(RECORDS TO PROCESS)

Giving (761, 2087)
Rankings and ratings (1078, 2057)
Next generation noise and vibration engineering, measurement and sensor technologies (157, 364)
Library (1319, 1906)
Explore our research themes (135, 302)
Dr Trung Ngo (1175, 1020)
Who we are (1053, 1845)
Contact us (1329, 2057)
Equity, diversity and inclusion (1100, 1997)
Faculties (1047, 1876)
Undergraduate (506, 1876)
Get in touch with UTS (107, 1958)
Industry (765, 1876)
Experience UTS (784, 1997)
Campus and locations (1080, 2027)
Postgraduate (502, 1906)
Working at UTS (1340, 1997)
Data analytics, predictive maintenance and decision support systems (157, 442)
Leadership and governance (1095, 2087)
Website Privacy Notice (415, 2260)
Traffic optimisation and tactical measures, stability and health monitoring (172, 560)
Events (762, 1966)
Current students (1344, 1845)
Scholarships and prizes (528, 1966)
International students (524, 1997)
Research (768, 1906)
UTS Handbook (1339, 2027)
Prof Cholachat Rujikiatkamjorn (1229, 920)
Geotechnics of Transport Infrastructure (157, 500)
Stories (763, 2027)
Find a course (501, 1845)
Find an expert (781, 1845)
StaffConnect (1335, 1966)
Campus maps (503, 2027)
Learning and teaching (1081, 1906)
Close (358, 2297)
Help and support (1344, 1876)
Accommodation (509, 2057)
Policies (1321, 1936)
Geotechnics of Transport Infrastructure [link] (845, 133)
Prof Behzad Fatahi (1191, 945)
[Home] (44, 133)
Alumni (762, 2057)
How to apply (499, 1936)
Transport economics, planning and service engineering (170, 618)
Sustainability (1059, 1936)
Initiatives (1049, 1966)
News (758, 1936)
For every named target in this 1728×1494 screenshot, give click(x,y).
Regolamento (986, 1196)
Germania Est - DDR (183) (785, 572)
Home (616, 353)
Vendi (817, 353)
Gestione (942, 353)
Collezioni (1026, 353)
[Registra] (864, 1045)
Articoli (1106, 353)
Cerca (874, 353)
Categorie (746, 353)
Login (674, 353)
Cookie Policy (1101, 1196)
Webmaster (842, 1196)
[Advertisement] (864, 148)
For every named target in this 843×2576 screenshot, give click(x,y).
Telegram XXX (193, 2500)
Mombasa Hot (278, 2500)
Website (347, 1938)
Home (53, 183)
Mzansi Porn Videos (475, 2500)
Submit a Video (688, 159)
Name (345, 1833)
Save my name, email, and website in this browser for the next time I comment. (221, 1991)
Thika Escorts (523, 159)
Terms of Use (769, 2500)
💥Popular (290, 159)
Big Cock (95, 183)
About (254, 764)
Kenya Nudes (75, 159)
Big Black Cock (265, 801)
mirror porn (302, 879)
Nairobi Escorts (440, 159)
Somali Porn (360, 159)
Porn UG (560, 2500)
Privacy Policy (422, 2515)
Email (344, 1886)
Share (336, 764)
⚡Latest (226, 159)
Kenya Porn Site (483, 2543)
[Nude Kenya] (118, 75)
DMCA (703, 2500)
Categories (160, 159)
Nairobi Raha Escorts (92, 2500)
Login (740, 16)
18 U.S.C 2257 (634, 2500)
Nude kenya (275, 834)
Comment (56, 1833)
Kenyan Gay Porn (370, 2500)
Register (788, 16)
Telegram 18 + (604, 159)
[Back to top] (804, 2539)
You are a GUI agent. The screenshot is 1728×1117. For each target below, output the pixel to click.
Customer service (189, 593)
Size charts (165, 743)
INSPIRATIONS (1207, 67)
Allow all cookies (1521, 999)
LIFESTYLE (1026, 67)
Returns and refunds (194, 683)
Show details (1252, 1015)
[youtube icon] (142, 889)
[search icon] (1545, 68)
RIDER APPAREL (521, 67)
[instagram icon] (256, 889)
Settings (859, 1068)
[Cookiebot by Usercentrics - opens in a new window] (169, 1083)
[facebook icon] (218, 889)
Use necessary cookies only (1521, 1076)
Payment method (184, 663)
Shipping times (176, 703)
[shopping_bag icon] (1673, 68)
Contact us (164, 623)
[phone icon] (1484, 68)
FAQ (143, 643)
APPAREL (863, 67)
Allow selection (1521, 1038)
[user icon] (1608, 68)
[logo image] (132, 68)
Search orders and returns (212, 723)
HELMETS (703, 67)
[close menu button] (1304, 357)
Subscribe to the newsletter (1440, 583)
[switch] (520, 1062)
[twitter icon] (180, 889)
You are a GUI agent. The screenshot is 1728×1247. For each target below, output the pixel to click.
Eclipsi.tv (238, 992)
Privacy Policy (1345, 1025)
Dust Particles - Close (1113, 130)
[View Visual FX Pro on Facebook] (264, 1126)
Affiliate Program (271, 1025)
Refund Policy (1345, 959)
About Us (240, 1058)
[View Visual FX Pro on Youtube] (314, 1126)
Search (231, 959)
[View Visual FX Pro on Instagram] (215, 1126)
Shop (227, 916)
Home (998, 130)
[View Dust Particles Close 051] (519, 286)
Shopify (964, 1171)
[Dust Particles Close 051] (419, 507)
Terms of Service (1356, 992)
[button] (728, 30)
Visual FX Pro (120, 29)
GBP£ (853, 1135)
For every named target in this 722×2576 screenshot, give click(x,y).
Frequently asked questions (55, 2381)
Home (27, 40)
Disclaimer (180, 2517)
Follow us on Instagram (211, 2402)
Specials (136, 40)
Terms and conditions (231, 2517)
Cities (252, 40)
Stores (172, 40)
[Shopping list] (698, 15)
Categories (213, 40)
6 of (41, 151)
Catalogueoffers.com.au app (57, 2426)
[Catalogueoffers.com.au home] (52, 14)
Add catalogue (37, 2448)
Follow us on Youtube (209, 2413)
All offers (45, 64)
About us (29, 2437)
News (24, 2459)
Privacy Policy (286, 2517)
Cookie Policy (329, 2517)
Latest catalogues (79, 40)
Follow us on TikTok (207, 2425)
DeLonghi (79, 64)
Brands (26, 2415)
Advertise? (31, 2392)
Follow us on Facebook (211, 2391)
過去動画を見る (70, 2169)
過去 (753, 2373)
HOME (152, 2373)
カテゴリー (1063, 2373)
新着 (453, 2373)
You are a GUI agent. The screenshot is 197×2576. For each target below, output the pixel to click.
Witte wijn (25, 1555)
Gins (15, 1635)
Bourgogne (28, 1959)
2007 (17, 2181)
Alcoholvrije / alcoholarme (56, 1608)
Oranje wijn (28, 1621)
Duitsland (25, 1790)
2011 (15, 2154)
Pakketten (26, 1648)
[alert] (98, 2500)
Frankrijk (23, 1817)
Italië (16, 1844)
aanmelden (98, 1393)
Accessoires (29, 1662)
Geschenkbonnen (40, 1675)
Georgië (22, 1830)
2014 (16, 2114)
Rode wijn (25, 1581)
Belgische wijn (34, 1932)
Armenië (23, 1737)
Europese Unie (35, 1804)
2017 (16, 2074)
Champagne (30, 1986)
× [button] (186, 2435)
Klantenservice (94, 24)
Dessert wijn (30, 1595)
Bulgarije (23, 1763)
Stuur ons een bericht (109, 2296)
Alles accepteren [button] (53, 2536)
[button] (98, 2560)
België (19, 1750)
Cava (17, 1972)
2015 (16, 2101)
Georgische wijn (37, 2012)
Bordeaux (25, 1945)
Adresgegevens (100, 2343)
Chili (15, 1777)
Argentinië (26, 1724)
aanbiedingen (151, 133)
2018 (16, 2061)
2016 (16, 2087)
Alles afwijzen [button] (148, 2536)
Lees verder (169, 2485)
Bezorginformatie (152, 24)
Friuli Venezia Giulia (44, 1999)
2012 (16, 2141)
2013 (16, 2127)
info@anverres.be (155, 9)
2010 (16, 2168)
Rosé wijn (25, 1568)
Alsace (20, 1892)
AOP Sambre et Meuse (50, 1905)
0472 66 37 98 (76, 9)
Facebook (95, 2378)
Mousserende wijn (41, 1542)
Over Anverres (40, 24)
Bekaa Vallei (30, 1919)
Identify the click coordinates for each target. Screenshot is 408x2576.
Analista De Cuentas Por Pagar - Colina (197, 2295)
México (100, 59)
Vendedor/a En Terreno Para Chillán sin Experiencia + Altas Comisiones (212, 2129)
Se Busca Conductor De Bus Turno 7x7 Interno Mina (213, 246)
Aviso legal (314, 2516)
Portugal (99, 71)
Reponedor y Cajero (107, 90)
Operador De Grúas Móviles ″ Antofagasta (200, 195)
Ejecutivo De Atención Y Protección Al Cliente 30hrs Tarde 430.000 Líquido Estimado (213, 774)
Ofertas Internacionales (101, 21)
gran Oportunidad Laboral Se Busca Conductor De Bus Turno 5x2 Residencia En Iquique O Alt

(End RECORDS TO PROCESS)

● **WORK TASK**
Pull out every line in the data above that has the word "cookies".

● **YOUR SOLUTION**
Allow all cookies (1521, 999)
Use necessary cookies only (1521, 1076)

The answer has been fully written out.